TASK DATA: Begin

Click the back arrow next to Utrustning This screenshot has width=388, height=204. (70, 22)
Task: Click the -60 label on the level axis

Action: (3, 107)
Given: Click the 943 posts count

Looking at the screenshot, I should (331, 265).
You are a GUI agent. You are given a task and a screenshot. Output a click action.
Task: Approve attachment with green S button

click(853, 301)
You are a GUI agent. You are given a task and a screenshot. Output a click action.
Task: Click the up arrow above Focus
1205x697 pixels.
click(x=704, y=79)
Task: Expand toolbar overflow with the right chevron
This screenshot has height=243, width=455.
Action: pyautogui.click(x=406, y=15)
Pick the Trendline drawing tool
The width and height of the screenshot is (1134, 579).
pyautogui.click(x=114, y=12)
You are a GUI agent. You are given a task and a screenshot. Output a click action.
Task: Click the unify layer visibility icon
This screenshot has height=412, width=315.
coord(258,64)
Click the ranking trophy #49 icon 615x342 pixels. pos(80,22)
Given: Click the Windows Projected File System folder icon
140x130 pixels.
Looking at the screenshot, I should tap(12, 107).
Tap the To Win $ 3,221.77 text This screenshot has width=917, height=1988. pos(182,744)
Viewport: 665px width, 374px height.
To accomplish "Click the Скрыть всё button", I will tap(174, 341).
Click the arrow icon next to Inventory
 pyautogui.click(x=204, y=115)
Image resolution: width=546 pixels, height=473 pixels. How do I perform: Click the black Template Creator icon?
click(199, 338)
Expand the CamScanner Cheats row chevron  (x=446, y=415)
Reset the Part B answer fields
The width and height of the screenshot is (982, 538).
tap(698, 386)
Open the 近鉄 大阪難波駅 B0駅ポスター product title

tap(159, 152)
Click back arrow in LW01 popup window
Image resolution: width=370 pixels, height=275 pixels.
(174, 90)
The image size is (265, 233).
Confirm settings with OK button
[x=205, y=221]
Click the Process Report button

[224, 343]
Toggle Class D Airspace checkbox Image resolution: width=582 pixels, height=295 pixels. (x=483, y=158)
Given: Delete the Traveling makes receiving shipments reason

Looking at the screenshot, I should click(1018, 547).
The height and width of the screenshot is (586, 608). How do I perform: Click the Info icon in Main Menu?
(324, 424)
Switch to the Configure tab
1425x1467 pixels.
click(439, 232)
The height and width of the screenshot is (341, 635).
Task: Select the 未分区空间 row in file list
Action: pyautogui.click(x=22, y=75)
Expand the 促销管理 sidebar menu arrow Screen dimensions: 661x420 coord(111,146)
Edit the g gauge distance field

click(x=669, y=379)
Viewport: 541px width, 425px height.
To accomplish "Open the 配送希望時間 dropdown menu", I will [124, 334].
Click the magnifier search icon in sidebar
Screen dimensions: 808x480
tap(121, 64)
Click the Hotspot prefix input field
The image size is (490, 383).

TASK DATA: End

» EXERCISE PROMPT:
Beginning at the line that contains "Screen dimensions: 808x480", reproduce every line down to the last line of the entries above, exactly and only those.

» ANSWER TO THE PROBLEM:
Screen dimensions: 808x480
tap(121, 64)
Click the Hotspot prefix input field
The image size is (490, 383).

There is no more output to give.